演習課題 -
A: 下に示すB型肝炎の記事から、「B型急性肝炎のウイルスに増え」から始まり「広がったと考えられています」」で終わる部分までを、一字も変えずに書き出してください。
B: B型肝炎の記事の最後の文の後から、その先の文章を書き進めてください。

B型急性肝炎のウイルスに増えている遺伝子型「ゲノタイプA」。肝炎に詳しい東京医科歯科大学消化器内科「肝炎・肝がん撲滅外来」の朝比奈靖浩教授はこう話す。

 「B型肝炎ウイルスの遺伝子型のうち、現在にいたっては、約半数が“A”という状況です。本来はあまり存在していなかったゲノタイプがまん延しているということで、海外から入ってきたものが広がったと考えられています」

 本来は欧米に多い「ゲノタイプA」。当初は男性の同性愛者間での感染が際立っていたが、そうした特徴は次第に薄れ、現在は異性間でそのまん延が指摘されている。性行動の“グローバル化”が影響しているのか!?

 「ゲノタイプAのウイルス肝炎は、他のゲノタイプに比べて、慢性化率が高く、実に約10%の人が慢性化してしまいます。かつては急性肝炎からの慢性化は1~2%といわれていたので、その差は非常に大きい」(朝比奈教授)。

[保存済み項目]
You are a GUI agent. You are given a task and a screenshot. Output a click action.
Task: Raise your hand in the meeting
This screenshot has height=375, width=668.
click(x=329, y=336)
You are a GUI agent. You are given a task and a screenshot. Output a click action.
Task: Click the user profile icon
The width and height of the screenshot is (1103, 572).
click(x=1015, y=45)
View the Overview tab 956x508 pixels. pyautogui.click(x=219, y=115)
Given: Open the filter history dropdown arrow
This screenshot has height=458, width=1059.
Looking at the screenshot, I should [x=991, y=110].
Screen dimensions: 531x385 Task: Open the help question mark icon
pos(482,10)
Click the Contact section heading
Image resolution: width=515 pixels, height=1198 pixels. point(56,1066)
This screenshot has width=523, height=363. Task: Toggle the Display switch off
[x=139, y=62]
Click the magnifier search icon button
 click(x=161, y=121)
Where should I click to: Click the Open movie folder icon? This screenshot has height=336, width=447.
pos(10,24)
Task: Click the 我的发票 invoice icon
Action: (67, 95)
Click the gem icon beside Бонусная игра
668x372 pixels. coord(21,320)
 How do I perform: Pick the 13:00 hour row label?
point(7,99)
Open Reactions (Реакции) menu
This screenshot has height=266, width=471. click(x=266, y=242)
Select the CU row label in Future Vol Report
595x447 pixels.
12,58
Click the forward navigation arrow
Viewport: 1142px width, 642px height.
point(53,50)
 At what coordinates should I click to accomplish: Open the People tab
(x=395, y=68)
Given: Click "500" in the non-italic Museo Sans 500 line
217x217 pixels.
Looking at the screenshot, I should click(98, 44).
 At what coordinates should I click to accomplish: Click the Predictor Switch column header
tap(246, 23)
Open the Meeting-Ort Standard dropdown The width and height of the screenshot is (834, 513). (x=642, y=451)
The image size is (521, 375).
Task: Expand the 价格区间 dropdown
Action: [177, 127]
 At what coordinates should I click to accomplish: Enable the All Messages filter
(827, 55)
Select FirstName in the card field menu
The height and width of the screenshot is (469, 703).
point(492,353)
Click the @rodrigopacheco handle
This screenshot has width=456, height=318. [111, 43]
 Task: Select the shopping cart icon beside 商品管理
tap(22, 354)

課題別解答 -
A:
B型急性肝炎のウイルスに増えている遺伝子型「ゲノタイプA」。肝炎に詳しい東京医科歯科大学消化器内科「肝炎・肝がん撲滅外来」の朝比奈靖浩教授はこう話す。

 「B型肝炎ウイルスの遺伝子型のうち、現在にいたっては、約半数が“A”という状況です。本来はあまり存在していなかったゲノタイプがまん延しているということで、海外から入ってきたものが広がったと考えられています」

B:
 ゲノタイプAに感染していても症状のないことが多く、ウイルスが消えていない状態では、性行為を通じてさらに感染を広げてしまう危険がある。

 まずは急性肝炎の症状に気をつけよう。だるい、尿の色がウーロン茶や紅茶のように濃くなる、食欲不振、黄疸(おうだん)など、普段と違った症状がある。血液検査の数値の変動などは、慢性化の早期発見に役立つ。

 朝比奈教授はこう指摘する。「通常、急性肝炎は劇症化しない限り、特別な治療は必要ありません。ただし、劇症肝炎の危険がある場合は、抗ウイルス療法、肝補助療法、場合によっては肝臓移植の適応も考えなければいけません」。